Breitband-Stiefkinder wehren sich Rund 2200 Gemeinden in Deutschland können keine Breitband-Verbindungen nutzen. Von den vielfältigen Versuchen, dem Ex-Monopolisten ein Schnippchen zu schlagen.
In Bernried, einer schmucken Gemeinde am idyllischen Starnberger See, gibt es Natur und Landschaft satt, das Buchheim-Museum, ein neu ausgewiesenes Industriegebiet, aber keine Breitbandverbindungen. Bei allem, was über ISDN hinausgeht, heißt es schlicht: Fehlanzeige. Die Telekom hält den Ort hin, alternative Betreiber winken aus Kostengründen ab. So verzweifelt sind inzwischen die Gemeindeoberen, die um den langfristigen Erfolg ihrer Gewerbeansiedlung fürchten, dass man sich auf einer Pressekonferenz anlässlich der Systems 2007 hinter die Forderung der bayerischen FDP nach einer stets fortzuschreibenden Universaldienstleistung im Telekommunikationsgesetz (TKG) stellte. Das würde Anschlusszwang für Breitbandprovider bedeuten. Dabei ist die FDP erstens im bayerischen Landtag derzeit noch nicht einmal vertreten, zweitens bekanntlich nicht gerade eine Freundin obrigkeitlicher Eingriffe.

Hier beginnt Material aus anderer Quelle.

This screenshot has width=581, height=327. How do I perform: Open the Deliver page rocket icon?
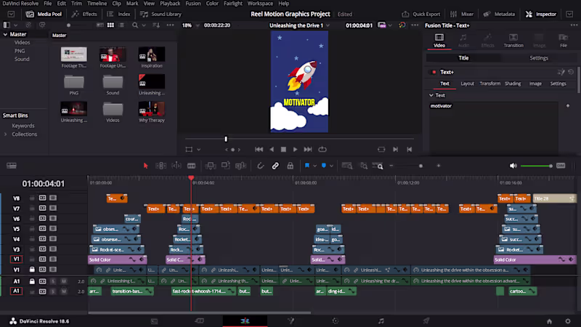pos(426,320)
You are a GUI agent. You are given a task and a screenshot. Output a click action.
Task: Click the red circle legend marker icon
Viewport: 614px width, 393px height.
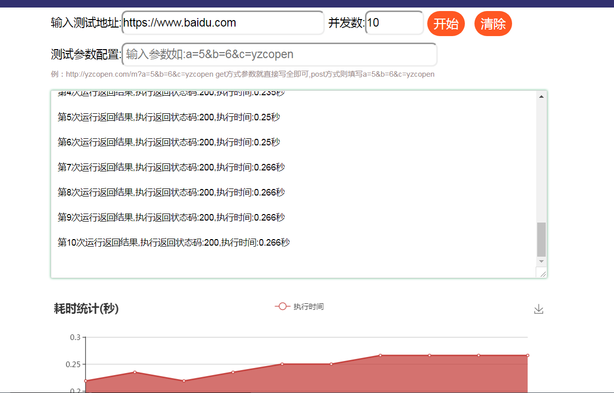(283, 306)
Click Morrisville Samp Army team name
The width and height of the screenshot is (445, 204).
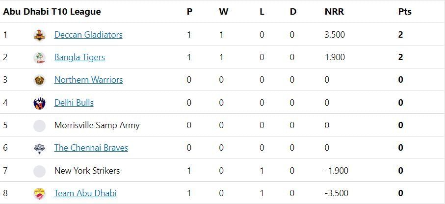coord(97,125)
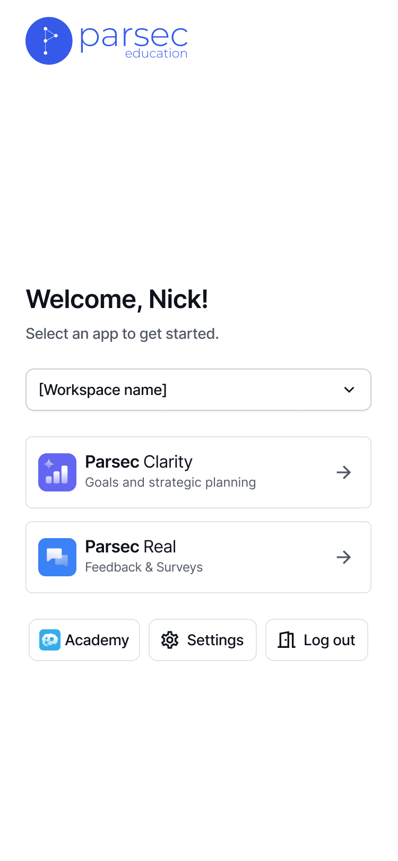Click the Parsec Clarity chart icon
This screenshot has width=398, height=861.
click(x=57, y=472)
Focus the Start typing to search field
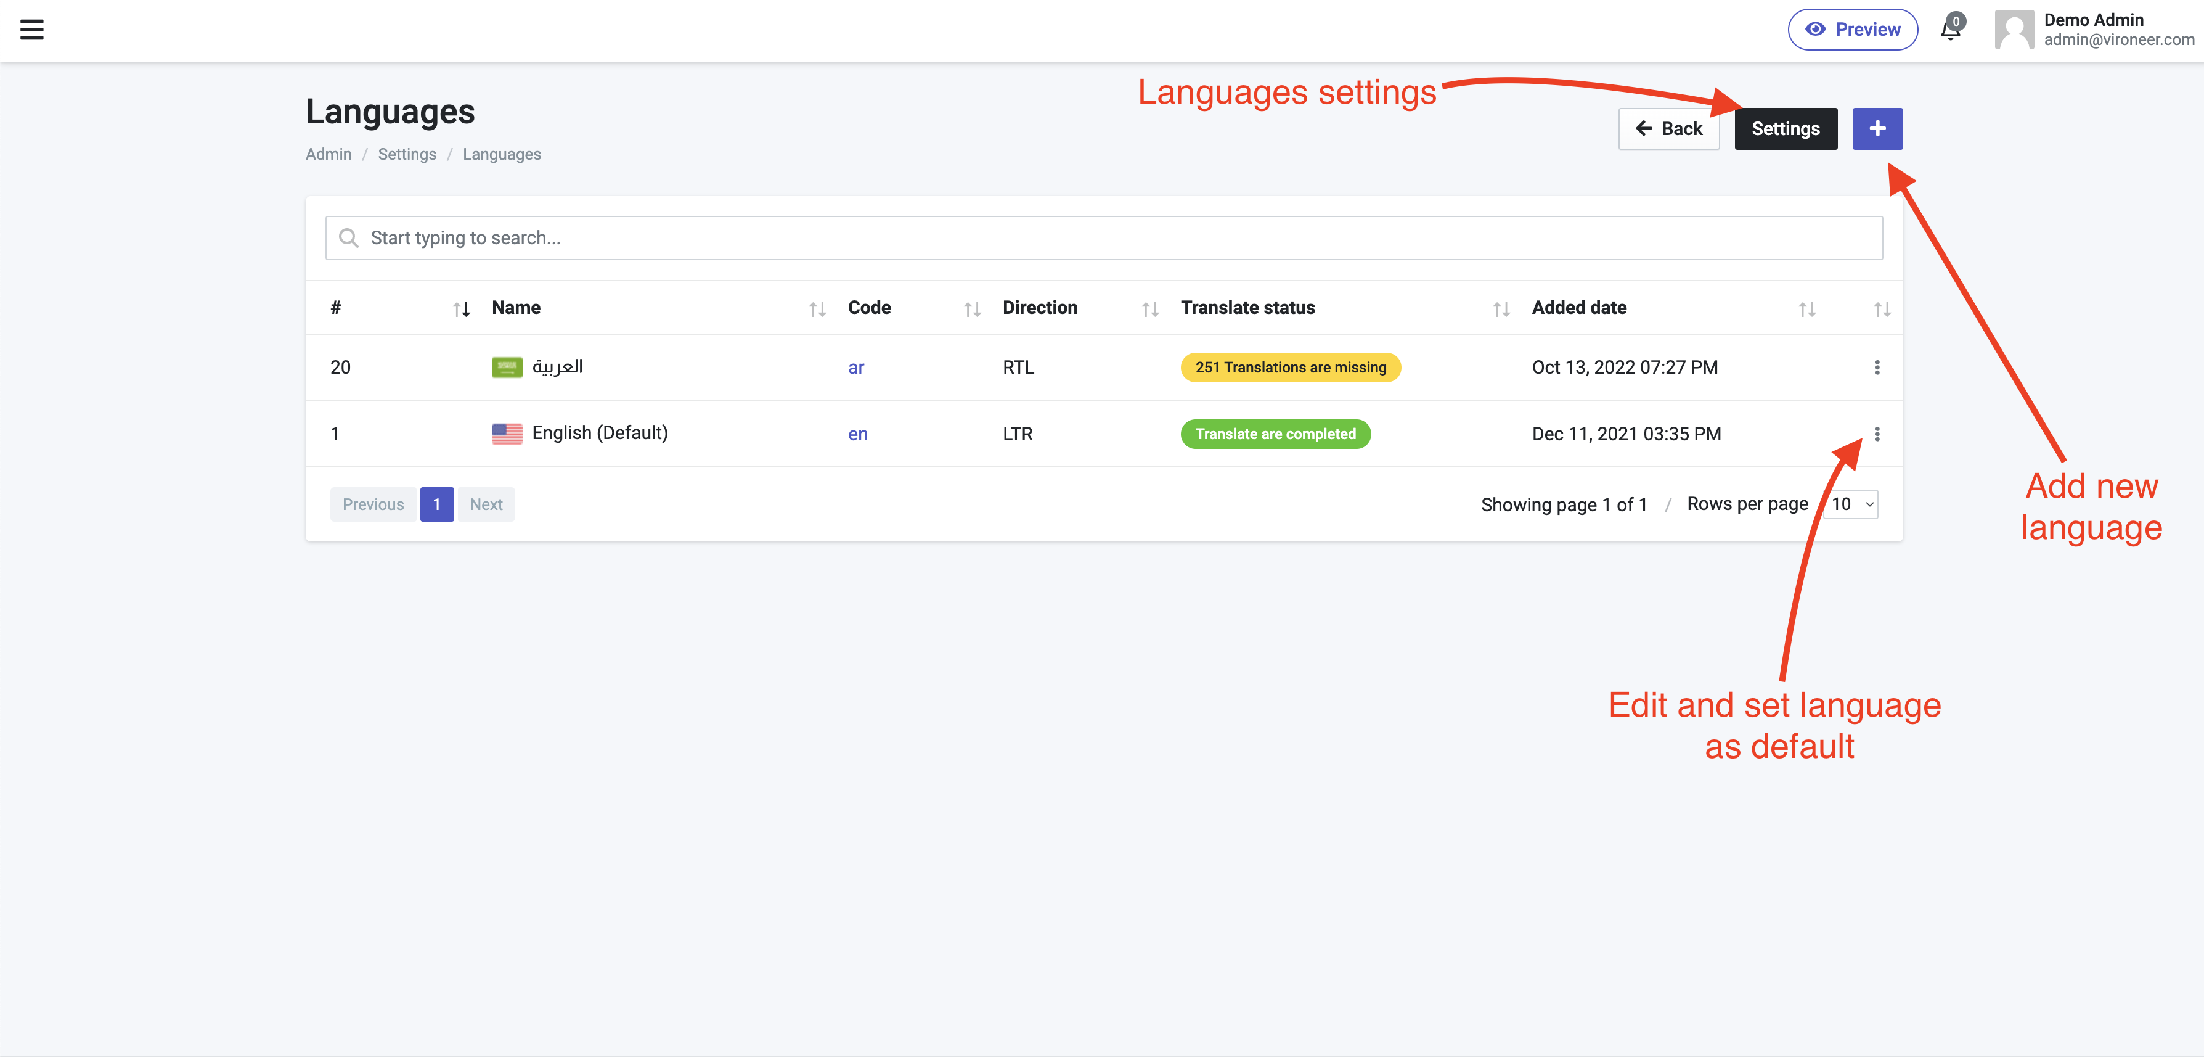 [1104, 238]
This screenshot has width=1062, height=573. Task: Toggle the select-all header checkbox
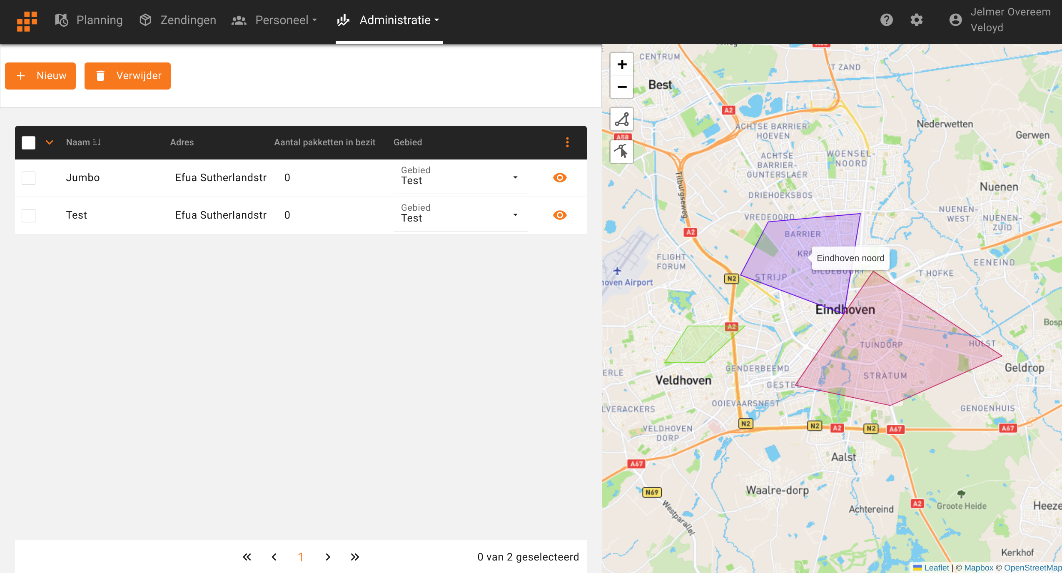tap(29, 142)
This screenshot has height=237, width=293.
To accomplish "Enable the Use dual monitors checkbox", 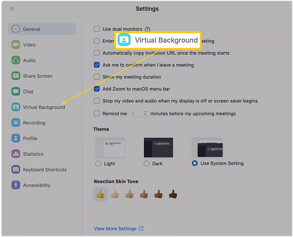I will [x=97, y=29].
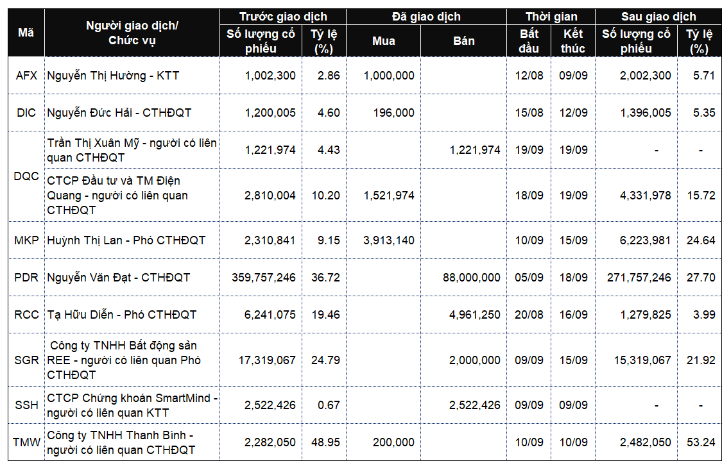Select the RCC stock code cell
Image resolution: width=722 pixels, height=461 pixels.
tap(26, 315)
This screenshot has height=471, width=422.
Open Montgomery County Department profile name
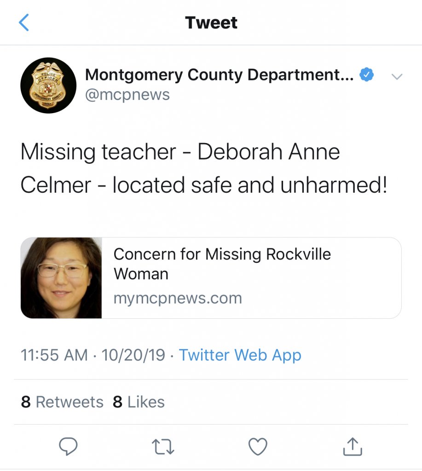click(x=220, y=75)
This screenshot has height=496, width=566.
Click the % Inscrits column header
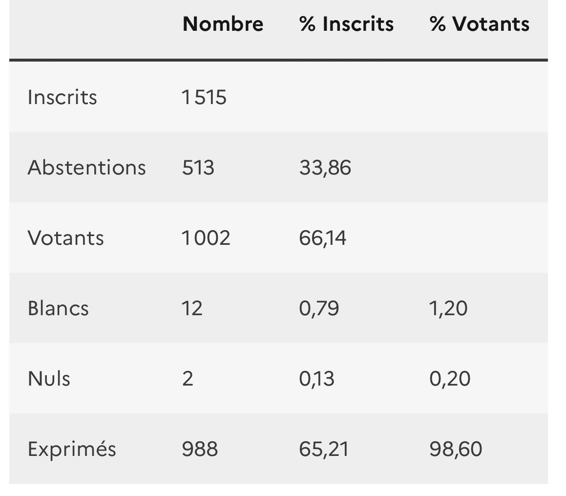346,24
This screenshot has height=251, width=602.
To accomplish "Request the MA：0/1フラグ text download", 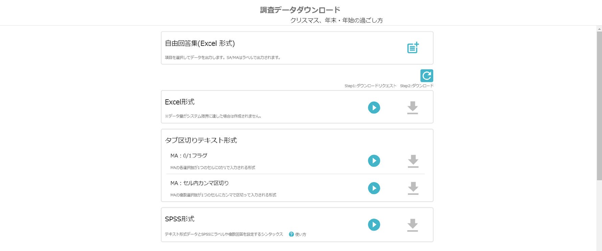I will tap(374, 161).
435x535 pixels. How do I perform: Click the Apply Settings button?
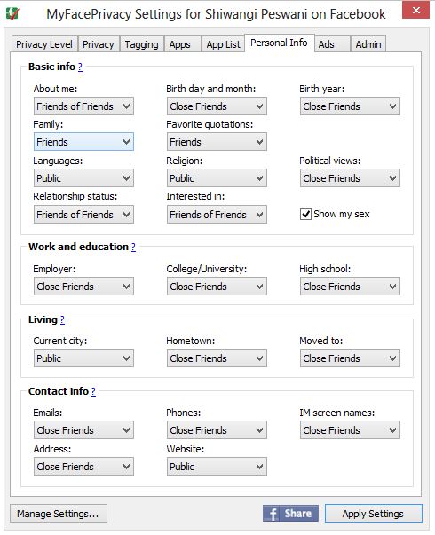[x=374, y=514]
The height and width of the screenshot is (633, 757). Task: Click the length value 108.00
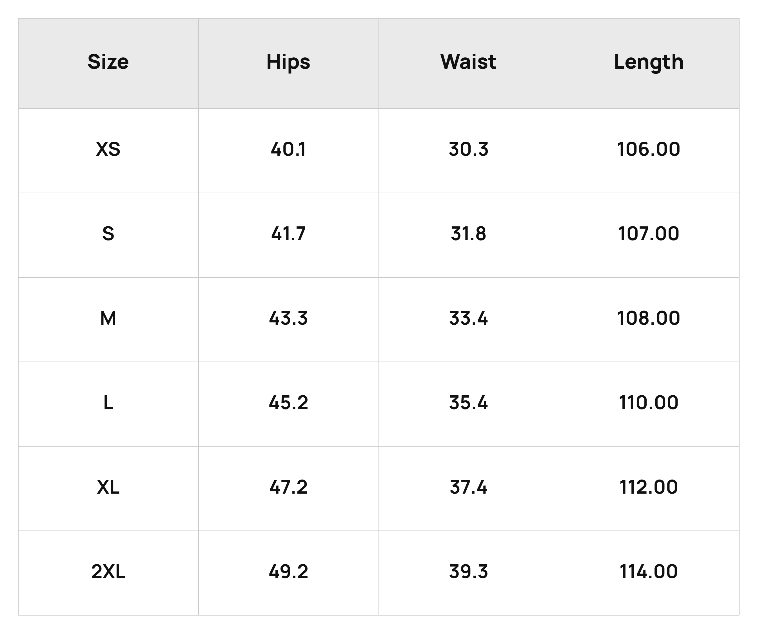[648, 318]
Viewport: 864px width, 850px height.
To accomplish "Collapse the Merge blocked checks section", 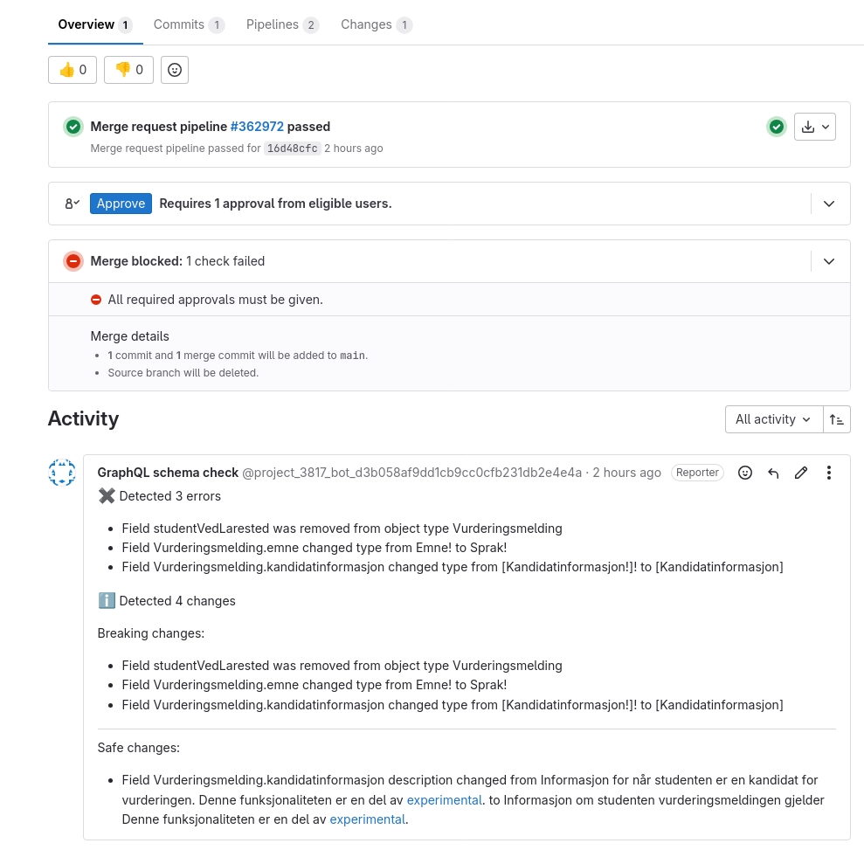I will pos(829,261).
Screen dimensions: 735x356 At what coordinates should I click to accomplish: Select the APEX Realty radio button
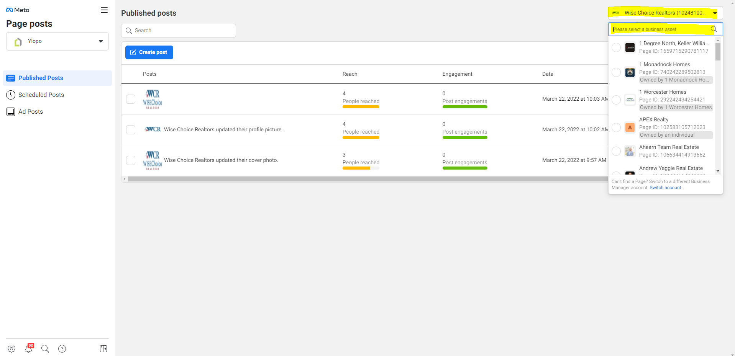616,127
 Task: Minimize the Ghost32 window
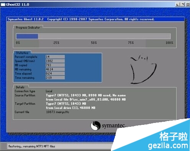pyautogui.click(x=177, y=5)
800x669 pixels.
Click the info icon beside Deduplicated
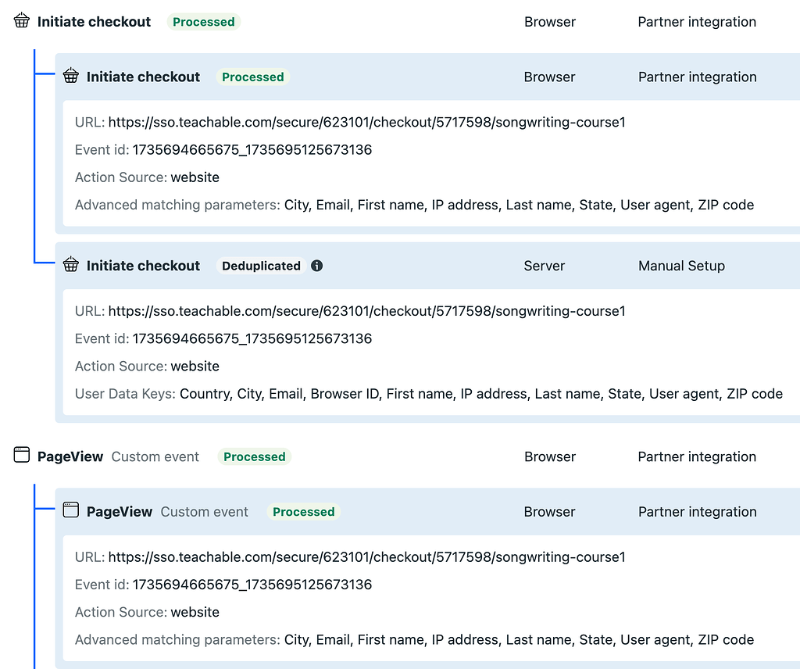(x=317, y=266)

Drahtlos durchs Niemandsland Wie Bernried geht es nach Schätzungen des VATM (Verband der Anbieter von Telekommunikations- und Mehrwertdiensten) rund 2200 Gemeinden im Bundesgebiet. Dabei bezeichnet der Begriff Breitband in Europa nicht etwa Megabit-breite Übertragungs-Highways, sondern jede Verbindung, die schneller als 144 KBit/s ist – angesichts der Anforderungen so mancher Büroanwendung ein schlechter Witz. So wundert es nicht, dass immer mehr Städte und Regionen auf Abhilfe sinnen. Im niedersächsischen Landkreis Osterholz beispielsweise, dessen Gewerbepark A27 ebenfalls breitbandlos über die Runden kommen musste, errichtete man im Rahmen eines EU-geförderten Projekts zur TK-Erschließung des ländlichen Raums Wireless-Breitbandverbindungen. Die Telekom wollte lediglich PMX (Primärmultiplex)-ISDN-Anschlüsse mit 2 MBit/s und zu rund 1000 Euro monatlich bereitstellen. Nun kann jedes Unternehmen mindestens 256 KBit/s Up- und Downloadgeschwindigkeit nutzen. An dem Projekt sind Unternehmenspartner aus der Region wie das NETZ-Zentrum für innovative Technologien, der Bremer Richtfunkspezialist Briteline, Kensy Systemtechnik, ein Anbieter selbst entwickelter WLAN-Produkte, und die Osterholzer Pro Arbeit, eine kommunale Anstalt öffentlichen Rechts, beteiligt. Auch in der brandenburgischen Flächengemeinde Königswusterhausen erwägt man die Lösung des gordischen Breitband-Knotens mittels neuartiger, kooperativer Finanzierungsmodelle und drahtloser Technik. Deren Implementierung ist freilich ein kniffliges Handwerk. Denn vieles funktioniert nicht so, wie es eigentlich sollte, stellt Thomas Rottenau von der Fachhochschule Stralsund, Fachbereich Elektrotechnik/ Informatik, bei seinen Laboruntersuchungen immer wieder fest. Von ihnen berichtete er auf der Frankfurter IT-Kongressmesse Interop: »Es arbeitet am Ende nur gut zusammen, was auch gründlich zusammen getestet wurde«, resümiert er seine Erfahrungen mit Equipment, das, angeblich standardkonform, im Ernstfall doch tut oder nicht tut, was es will.